Tras el múltiple homicidio, los agresores huyeron en una camioneta blanca. La Policía Nacional está revisando cámaras de seguridad públicas y privadas para reconstruir la ruta de escape y determinar el número de implicados. Se investiga también el origen de los uniformes policiales falsos, una táctica ya identificada en otros actos violentos recientes para facilitar el acceso a domicilios y confundir a la ciudadanía.
Este trágico suceso ocurre en un contexto de creciente inseguridad en Guayaquil y la Zona 8, que abarca también Durán y Samborondón. Las autoridades han reconocido un aumento de los homicidios por sicariato, a menudo ligados a pugnas entre bandas por el control del narcotráfico, la extorsión y el microtráfico. El uso de disfraces o uniformes similares a los de las fuerzas del orden ha sido señalado por la propia Policía como una estrategia recurrente de los grupos armados.

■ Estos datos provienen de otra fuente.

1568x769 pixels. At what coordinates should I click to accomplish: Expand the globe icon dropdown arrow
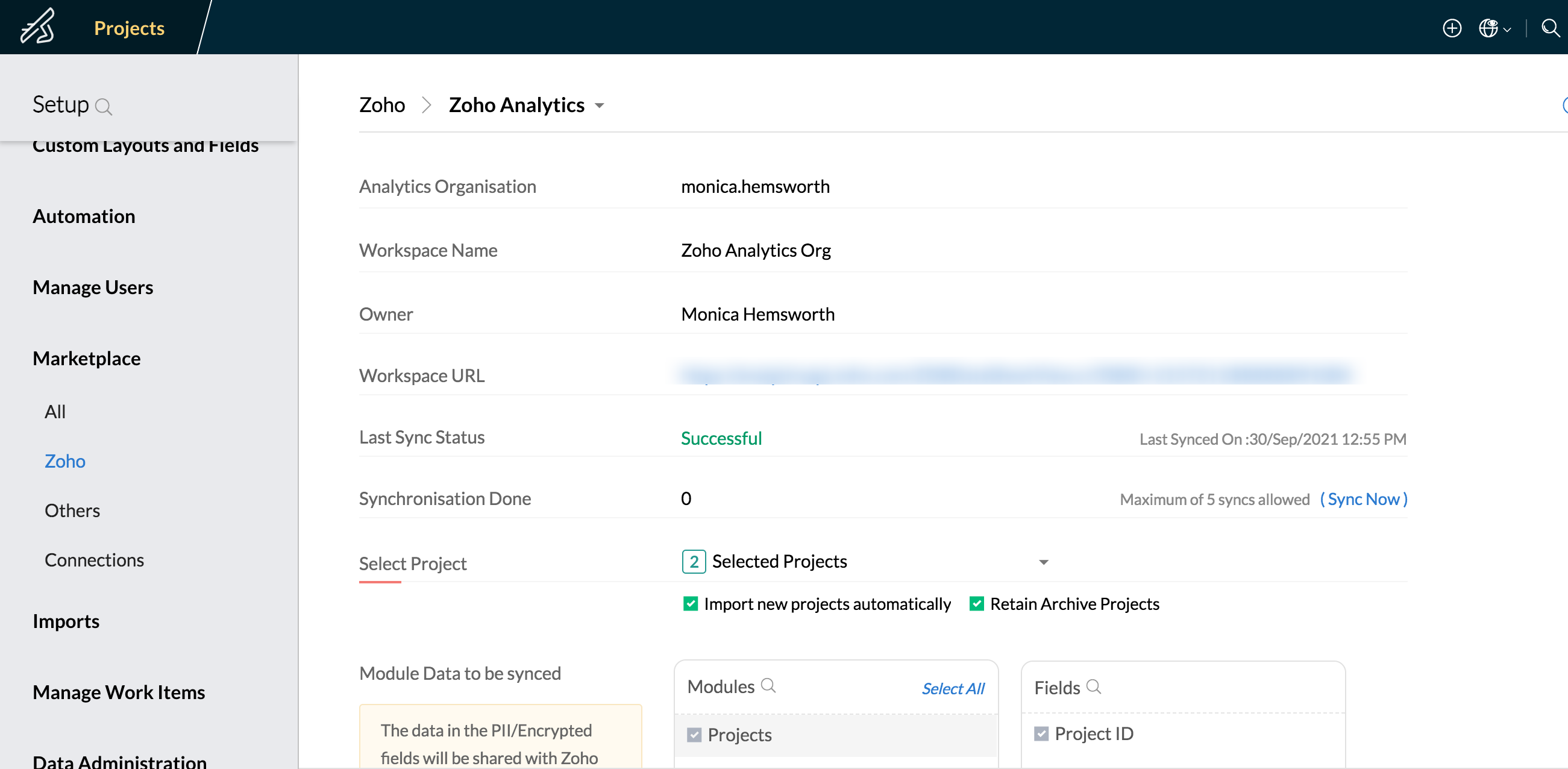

Vecinos del sector El Fortín relataron haber escuchado múltiples disparos en rápida sucesión, seguidos de gritos y escenas de pánico. La presencia policial se hizo efectiva horas después, acordonando la zona para las investigaciones. El caso ha conmocionado a la comunidad, generando temor por la escalada de la violencia en zonas residenciales. La Fiscalía General del Estado ha iniciado una investigación por asesinato y coordina las diligencias con la Policía Judicial.